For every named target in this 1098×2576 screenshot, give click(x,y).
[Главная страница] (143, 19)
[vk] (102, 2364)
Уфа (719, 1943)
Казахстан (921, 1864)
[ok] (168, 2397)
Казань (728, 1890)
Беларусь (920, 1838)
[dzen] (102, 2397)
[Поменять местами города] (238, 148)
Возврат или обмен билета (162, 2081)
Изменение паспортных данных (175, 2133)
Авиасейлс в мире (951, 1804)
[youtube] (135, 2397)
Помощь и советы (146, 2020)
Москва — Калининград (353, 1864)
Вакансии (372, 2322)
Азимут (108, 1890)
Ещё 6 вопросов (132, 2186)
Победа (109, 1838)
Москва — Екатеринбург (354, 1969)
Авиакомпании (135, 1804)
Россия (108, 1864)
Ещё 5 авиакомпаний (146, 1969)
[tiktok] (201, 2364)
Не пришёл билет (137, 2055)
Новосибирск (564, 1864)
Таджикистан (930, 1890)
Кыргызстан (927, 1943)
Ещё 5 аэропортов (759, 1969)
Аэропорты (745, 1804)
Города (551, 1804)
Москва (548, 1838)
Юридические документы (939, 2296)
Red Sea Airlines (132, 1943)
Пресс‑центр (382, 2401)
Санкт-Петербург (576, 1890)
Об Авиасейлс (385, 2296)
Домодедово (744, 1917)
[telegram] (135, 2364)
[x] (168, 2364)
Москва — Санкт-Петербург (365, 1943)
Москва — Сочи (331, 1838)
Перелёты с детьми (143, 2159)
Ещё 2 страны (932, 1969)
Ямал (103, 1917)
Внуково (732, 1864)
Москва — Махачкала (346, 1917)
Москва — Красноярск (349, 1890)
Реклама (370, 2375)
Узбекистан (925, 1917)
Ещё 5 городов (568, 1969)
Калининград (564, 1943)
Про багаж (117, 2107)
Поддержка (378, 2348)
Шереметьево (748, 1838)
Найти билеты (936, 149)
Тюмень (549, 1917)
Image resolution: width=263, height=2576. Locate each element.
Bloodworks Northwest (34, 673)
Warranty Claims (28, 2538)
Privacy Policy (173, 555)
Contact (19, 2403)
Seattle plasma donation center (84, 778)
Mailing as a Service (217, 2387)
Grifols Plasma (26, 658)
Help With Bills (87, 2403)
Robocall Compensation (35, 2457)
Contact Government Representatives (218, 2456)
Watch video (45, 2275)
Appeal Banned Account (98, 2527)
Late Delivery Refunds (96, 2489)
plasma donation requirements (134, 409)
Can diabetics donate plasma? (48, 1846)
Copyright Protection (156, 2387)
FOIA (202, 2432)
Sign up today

::::

EXERCISE DIRECTIONS
Repeat each line of the data above, exactly as it appears, from the first through the line that contains "Помощь и советы (146, 2020)".

EXERCISE OUTPUT
For every named target in this 1098×2576 screenshot, give click(x,y).
[Главная страница] (143, 19)
[vk] (102, 2364)
Уфа (719, 1943)
Казахстан (921, 1864)
[ok] (168, 2397)
Казань (728, 1890)
Беларусь (920, 1838)
[dzen] (102, 2397)
[Поменять местами города] (238, 148)
Возврат или обмен билета (162, 2081)
Изменение паспортных данных (175, 2133)
Авиасейлс в мире (951, 1804)
[youtube] (135, 2397)
Помощь и советы (146, 2020)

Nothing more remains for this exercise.